Спорили, бранились, руками размахивали, так что пот вструй за пазуху тек, а у протопопа на челе и дланях телесная роса кровью окрашивалась, и трепетали вселенские, но ничуть не укротились злобой. Чаяли они через свою победу всю Русь под себя подобрать. Царь же супротив думал — через них еще шире силой своей распространиться. А тут распоп с выдранной бороденкой, нещадно битый, пытанный, осрамленный, поперек всех этих великих расчетов втиснулся.
В редком почете он тогда жил. Его со сподвижниками: старцем Епифанием и попом Лазарем стрельцы в отхожее место с бердышами провожали. Такой чести самому царю не оказывали. Может, опасались, что вознесутся они со своих куч? Царь с царицей чуть не каждый вечер ближних людей за благословением к нему посылали. Артамон Матвеев, твердая душа, именем царя заклинал: «Соединись с вселенскими хоть какой малостью!» Ишь хитрые какие — царь с советниками! В малу дырку и море утечет! И он отвечал царю через Артамона Матвеева: «Аще умерети мне бог изволит, с отступниками не соединюсь. Ты мой царь, а им до тебя какое дело? Своего царя потеряли, да и тебя проглотить сюда приволоклись! Я не сведу рук с высоты небесной, дондеже бог тебя отдаст мне!»

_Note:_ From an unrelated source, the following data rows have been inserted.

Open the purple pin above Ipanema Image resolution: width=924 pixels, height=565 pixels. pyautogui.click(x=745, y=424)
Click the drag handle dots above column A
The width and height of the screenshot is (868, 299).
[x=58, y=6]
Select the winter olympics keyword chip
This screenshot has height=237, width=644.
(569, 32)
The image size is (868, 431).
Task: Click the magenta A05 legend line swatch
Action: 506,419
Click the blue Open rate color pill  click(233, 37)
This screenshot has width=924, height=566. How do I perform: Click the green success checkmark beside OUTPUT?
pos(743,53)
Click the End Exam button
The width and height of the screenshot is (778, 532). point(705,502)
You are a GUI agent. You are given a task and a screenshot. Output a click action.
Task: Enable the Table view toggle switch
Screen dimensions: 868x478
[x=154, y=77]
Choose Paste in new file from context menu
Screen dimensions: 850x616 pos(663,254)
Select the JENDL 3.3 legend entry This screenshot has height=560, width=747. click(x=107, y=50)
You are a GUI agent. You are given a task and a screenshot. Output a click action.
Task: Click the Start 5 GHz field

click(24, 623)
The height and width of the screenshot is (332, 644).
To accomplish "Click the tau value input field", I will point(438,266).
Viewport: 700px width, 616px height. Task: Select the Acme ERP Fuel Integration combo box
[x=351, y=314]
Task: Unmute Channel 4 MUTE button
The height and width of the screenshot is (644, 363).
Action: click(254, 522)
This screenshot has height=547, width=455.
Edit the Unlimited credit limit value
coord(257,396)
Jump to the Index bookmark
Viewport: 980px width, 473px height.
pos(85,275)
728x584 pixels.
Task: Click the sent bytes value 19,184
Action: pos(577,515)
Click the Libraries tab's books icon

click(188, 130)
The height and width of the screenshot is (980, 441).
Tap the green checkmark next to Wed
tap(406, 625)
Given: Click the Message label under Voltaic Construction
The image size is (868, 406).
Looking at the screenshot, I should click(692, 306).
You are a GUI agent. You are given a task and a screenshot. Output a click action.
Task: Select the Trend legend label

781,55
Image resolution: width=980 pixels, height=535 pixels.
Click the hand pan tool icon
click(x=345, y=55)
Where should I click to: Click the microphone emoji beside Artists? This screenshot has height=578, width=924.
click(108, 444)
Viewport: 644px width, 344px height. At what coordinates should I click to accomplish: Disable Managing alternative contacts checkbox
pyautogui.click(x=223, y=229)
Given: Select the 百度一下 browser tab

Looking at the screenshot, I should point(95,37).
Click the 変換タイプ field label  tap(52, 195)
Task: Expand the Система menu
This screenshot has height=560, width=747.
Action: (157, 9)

И царь сказал: где бы ты ни был, не забывай нас в своих молитвах. И понял Аввакум, что царь прощается с ним. Так оно и оказалось. Вкупе с Епифанием, Лазарем и дьяконом Федором сослали его в Пустозерск, место болотистое, пустое, тундряное. Его с Москвы в целости отпустили, а им языки урезали. Кинули их сперва в избы, после в срубы деревянные, в землю вкопанные, в каждом срубе скважина-оконце, в него и пищу подают и лайно извергают, на полу вода не просыхает. Округ срубов тех ограда крепкая, за оградой стража зоркая. Почет или осторожность? Коли почет, так не заслужили, коли осторожность — так зряшная, бежать отсюда невмочно, да и некуда. А слову стены и стража — не препятство. И Аввакумовы, и Федоровы послания свободно слуха русского достигали. А если и осеклось напоследок у Федора-дурня, то по его, Аввакумову, доносу. А с царем расстриженный протопоп твердым словом попрощался: «Видишь ли, самодержавие! Ты владеешь на свободе одною русской землей, а мне сын божий покорил за темничное сидение и небо, и землю. Ты возьмешь гроб и саван, аз же, присуждением вашим, не сподоблюсь савана и гроба, но наги мои кости псами и птицами небесными растерзаны будут и по земле влачимы: так добро и любезно мне на земле лежати и святом одиянну и небом прикрытым быти; небо мое, земля моя, свет мой и вся тварь — бог мне дал, а его ж выше того рекох».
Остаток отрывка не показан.